Conceptually, quality measures can be developed for purposes of accountability, for internal or health system–based quality improvement, or both. Accountability measures require clinicians to report their rate of performance of a specified process, intermediate outcome, or outcome in a specified group of patients. Because these data are used to determine financial incentives or penalties based on performance, accountability measures must be scientifically validated, have a strong evidence base, and fill gaps in care. In contrast, internal or health system–based quality improvement measures are typically designed by and for individual providers, health systems, or payers. They typically focus on measurements that can suggest ways for clinicians or administrators to improve efficiency and delivery of services within a particular setting. Internal or health system–based quality improvement programs may or may not link performance with payment, and, in general, these measures are not subject to strict testing and validation requirements.

Quality improvement activities, including performance measures derived from these guidelines, should yield improvements in quality of care to justify any clinician burden (e.g., documentation burden) or related administrative costs (e.g., for manual extraction of data from charts, for modifications of electronic medical record systems to capture required data elements).

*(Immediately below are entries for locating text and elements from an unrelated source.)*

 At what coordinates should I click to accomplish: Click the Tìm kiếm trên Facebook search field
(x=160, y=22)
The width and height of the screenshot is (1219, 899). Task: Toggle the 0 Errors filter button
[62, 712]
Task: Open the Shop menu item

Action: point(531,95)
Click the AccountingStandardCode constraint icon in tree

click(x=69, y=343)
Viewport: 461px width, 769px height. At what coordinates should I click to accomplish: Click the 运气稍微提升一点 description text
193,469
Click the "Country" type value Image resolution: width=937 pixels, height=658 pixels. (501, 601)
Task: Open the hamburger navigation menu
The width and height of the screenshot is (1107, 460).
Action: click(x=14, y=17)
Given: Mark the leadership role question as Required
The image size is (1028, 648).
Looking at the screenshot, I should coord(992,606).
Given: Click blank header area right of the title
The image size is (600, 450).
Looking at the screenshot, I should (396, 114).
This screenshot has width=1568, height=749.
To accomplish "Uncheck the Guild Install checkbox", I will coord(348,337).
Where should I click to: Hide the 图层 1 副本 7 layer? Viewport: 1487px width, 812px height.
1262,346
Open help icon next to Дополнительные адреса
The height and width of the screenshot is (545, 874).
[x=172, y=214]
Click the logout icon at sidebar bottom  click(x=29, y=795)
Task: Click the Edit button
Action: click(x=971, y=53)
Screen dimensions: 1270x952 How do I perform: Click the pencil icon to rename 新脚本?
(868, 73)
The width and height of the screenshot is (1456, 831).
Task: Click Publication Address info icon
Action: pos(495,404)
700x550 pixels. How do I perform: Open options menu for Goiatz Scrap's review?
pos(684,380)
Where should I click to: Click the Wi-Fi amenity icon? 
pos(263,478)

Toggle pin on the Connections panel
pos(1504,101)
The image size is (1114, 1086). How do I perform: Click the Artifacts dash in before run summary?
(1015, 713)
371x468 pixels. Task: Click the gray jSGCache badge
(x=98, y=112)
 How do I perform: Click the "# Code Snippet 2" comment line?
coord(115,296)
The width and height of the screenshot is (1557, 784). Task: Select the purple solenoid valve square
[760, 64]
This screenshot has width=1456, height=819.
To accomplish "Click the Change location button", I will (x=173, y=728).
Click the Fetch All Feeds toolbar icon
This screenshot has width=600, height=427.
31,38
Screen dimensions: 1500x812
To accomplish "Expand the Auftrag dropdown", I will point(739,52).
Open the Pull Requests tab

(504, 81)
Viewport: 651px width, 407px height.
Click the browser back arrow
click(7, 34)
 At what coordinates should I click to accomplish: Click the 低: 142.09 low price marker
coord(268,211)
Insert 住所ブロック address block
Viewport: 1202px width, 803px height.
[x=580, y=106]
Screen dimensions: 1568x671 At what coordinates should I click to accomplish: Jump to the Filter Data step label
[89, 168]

Possible unintended consequences of any derived measures also need to be addressed in testing of a fully specified measure in a variety of practice settings. For example, highly specified measures may lead to overuse of standardized language that does not accurately reflect what has occurred in practice. If multiple discrete fields are used to capture information on a paper or electronic record form, data will be easily retrievable and reportable, but oversimplification is a possible unintended consequence of measurement. Just as guideline developers must balance the benefits and harms of a particular guideline recommendation, developers of performance measures must weigh the potential benefits, burdens, and unintended consequences in optimizing quality measure design and testing.

External Review

This guideline was made available for review in May–June 2019 by stakeholders, including the APA membership, scientific and clinical experts, allied organizations, and the public. In addition, a number of patient advocacy organizations were invited for input. A total of 98 individuals and 20 organizations submitted comments on the guideline (for a list of the names, see the section “Individuals and Organizations That Submitted Comments”). The chair and co-chair of the GWG reviewed and addressed all comments received; substantive issues were reviewed by the GWG.

Funding and Approval

This guideline development project was funded and supported by the APA without any involvement of industry or external funding. The guideline was submitted to the APA Assembly and APA Board of Trustees and approved on November 17, 2019 and December 15, 2019, respectively.